(Beginning of SUPPLIED DATA)
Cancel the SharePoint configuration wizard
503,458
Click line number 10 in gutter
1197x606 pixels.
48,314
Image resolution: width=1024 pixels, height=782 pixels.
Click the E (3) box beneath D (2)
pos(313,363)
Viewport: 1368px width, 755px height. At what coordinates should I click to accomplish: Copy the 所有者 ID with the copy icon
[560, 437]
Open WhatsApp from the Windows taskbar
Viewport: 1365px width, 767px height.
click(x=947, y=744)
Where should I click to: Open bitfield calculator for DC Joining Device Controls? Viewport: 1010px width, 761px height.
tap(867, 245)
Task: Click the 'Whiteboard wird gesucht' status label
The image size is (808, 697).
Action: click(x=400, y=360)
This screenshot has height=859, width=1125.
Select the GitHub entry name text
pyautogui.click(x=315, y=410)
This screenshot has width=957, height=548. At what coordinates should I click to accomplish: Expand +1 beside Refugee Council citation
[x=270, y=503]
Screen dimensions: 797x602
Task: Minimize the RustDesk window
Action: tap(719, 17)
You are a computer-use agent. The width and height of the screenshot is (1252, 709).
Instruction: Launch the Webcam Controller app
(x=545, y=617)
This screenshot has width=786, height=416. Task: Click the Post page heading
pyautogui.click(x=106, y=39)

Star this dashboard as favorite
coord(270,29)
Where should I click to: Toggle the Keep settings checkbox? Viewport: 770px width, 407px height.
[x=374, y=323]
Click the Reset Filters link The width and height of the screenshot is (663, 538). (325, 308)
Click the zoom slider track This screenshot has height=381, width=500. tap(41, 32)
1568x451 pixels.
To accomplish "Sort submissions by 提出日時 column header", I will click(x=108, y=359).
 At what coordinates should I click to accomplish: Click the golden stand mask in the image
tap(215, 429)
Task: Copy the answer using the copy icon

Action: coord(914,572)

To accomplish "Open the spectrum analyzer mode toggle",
(End of SUPPLIED DATA)
• [TASK DETAILS]: Restate the records above verbatim, omitting no line.

• [SOLUTION TO THIS EXERCISE]:
Cancel the SharePoint configuration wizard
503,458
Click line number 10 in gutter
1197x606 pixels.
48,314
Image resolution: width=1024 pixels, height=782 pixels.
Click the E (3) box beneath D (2)
pos(313,363)
Viewport: 1368px width, 755px height. At what coordinates should I click to accomplish: Copy the 所有者 ID with the copy icon
[560, 437]
Open WhatsApp from the Windows taskbar
Viewport: 1365px width, 767px height.
click(x=947, y=744)
Where should I click to: Open bitfield calculator for DC Joining Device Controls? Viewport: 1010px width, 761px height.
tap(867, 245)
Task: Click the 'Whiteboard wird gesucht' status label
The image size is (808, 697).
Action: click(x=400, y=360)
This screenshot has height=859, width=1125.
Select the GitHub entry name text
pyautogui.click(x=315, y=410)
This screenshot has width=957, height=548. At what coordinates should I click to accomplish: Expand +1 beside Refugee Council citation
[x=270, y=503]
Screen dimensions: 797x602
Task: Minimize the RustDesk window
Action: tap(719, 17)
You are a computer-use agent. The width and height of the screenshot is (1252, 709).
Instruction: Launch the Webcam Controller app
(x=545, y=617)
This screenshot has width=786, height=416. Task: Click the Post page heading
pyautogui.click(x=106, y=39)

Star this dashboard as favorite
coord(270,29)
Where should I click to: Toggle the Keep settings checkbox? Viewport: 770px width, 407px height.
[x=374, y=323]
Click the Reset Filters link The width and height of the screenshot is (663, 538). (325, 308)
Click the zoom slider track This screenshot has height=381, width=500. tap(41, 32)
1568x451 pixels.
To accomplish "Sort submissions by 提出日時 column header", I will click(x=108, y=359).
 At what coordinates should I click to accomplish: Click the golden stand mask in the image
tap(215, 429)
Task: Copy the answer using the copy icon

Action: coord(914,572)

To accomplish "Open the spectrum analyzer mode toggle",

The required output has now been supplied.